Two years after the introduction of Government Decree 88, HCM City has not managed to meet its targeted amount of waste collection fees for environmental hygiene and protection.
The city collected only VND146 billion (US$6.95 million) from waste-dischargers last year, while the requested total collection fee was more than VND277.3 billion ($13.2 million), according to the city’s Department of Natural Resources and Environment.
Last week, the department held a seminar in HCM City to review implementation of the decree.
District authorities in the city said the fee collection programme had failed because of the public’s resistance to the decree, which assigned local People’s Committees to manage fee collection.
Awareness of the need to be environmentally clean was low, especially among non-household groups.
In addition, private environmental hygiene companies have not been properly managed.

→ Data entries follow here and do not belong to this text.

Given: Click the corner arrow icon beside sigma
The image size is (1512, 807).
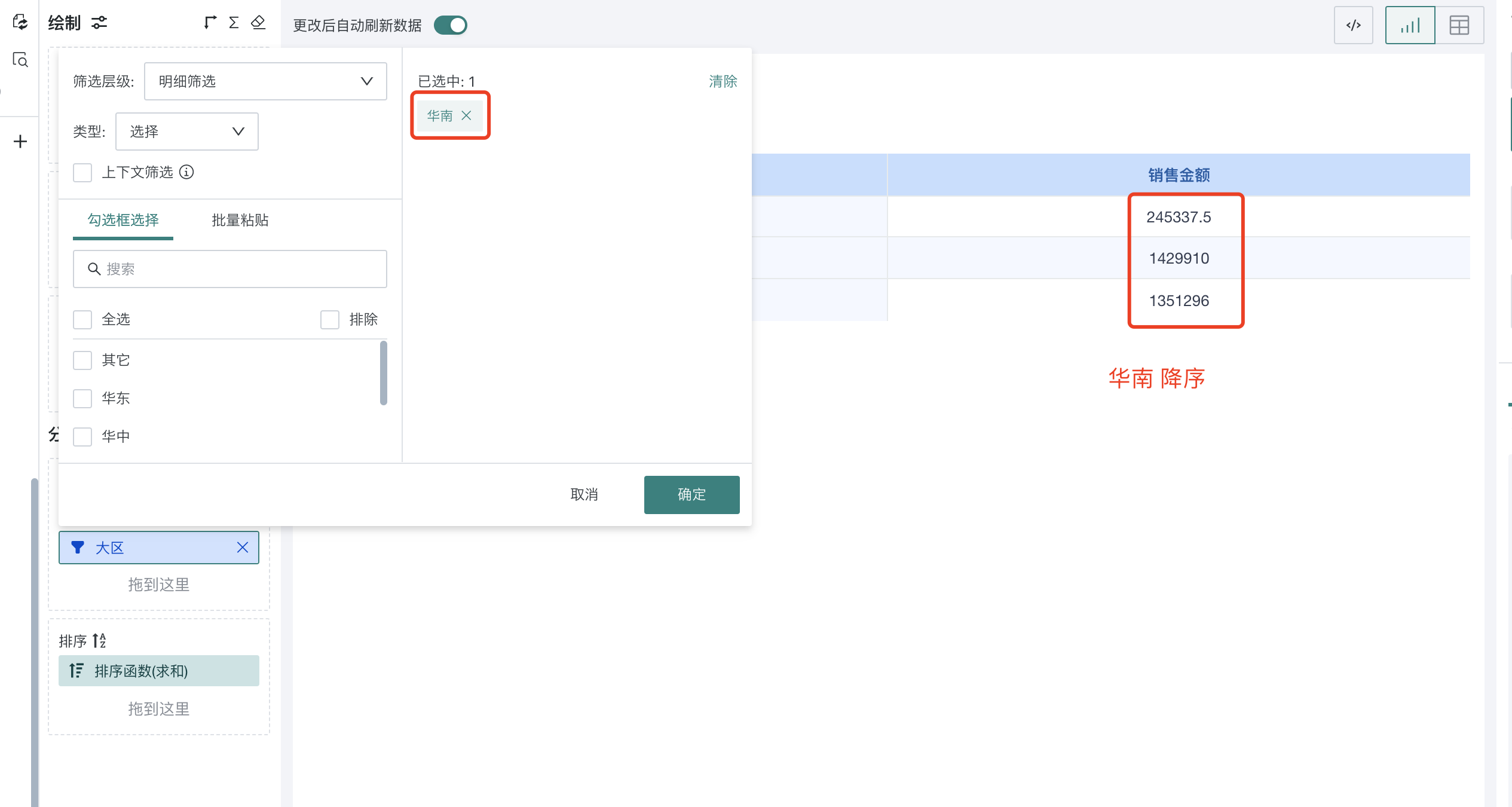Looking at the screenshot, I should pyautogui.click(x=210, y=23).
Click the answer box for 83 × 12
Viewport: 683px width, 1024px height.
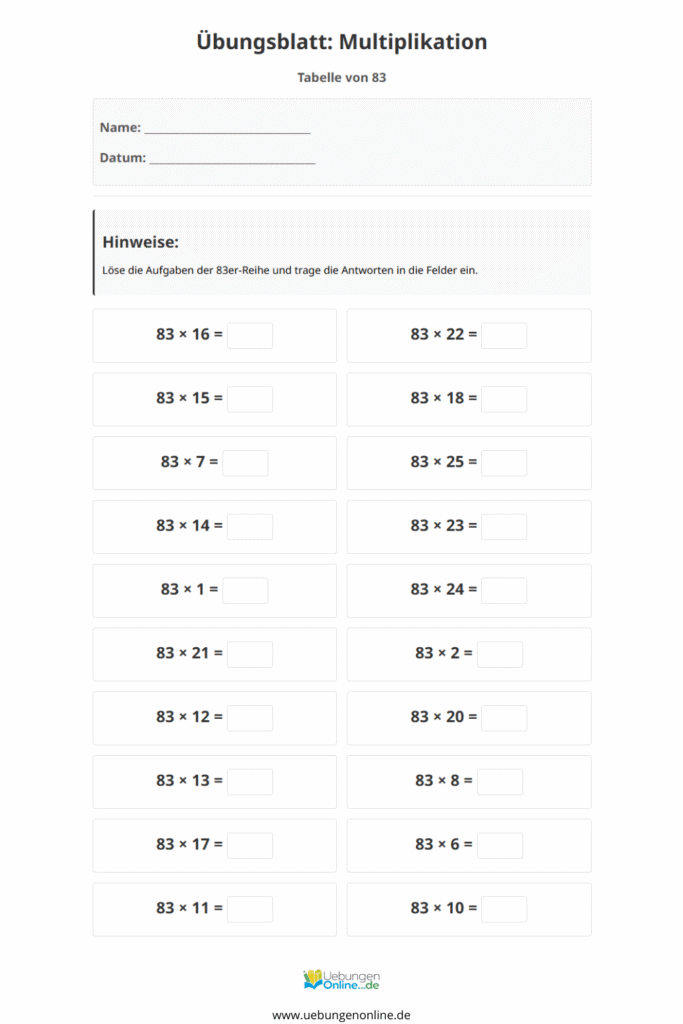pyautogui.click(x=250, y=718)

These companies reportedly have been paying lower fees than the amount requested to waste collectors, who were not using receipts issued by State-run tax agencies.
Only 15 State-owned environmental hygiene co-operatives in HCM City are in charge of fee collection, according to Huynh Kim Hoan, vice president of the HCM City Co-operatives Union.
In many localities where there is no co-operative of such kind, private environmental hygiene companies take charge of fee collection.
District authorities have asked the Department of Natural Resources and Environment to have stricter management of privately owned waste collectors, especially those not belonging to any group.
They have also proposed further promotional activities to raise awareness of responsibility among waste dischargers, especially non-household companies.
Districts in HCM City have not applied penalties outlined in Circular 06 issued by the Ministry of Finance in 2004, which is a guiding document to implement Government Decree 106, issued a year before, on administrative discipline related to environmental hygiene fee collection.
State-owned waste collectors have asked the city to strictly manage and penalise companies that violate regulations.
Currently, there is a debate on whether to raise waste-collection fees, particularly during a time of higher cost-of-living and rising inflation.
Some city districts, including Binh Tan, Hoc Mon and Thu Duc, have asked to increase the fee while other participants at the seminar disagreed.
The vice director of the city’s Urban Environmental Hygiene Company, Nguyen Minh Hoang, said a fee increase was unnecessary, and that it was more important to educate the public about fee payments and manage fee collection more effectively.
A fee increase would only make fee collections more difficult, he added. Participants at the seminar said that the departments of Natural Resources and Environment and Finance should work out flexible fee levels based on companies’ production activities.
According to their suggestion, companies discharging less waste would pay lower fees.
They proposed that households located in alleys each pay VND15,000 (75 cents) per month, and those located on main roads VND20,000 (nearly $1) per month.
As part of their plan, localities would spend 5-10 per cent of total collected fees to pay collectors and 20-25 per cent would be contributed to the city’s budget.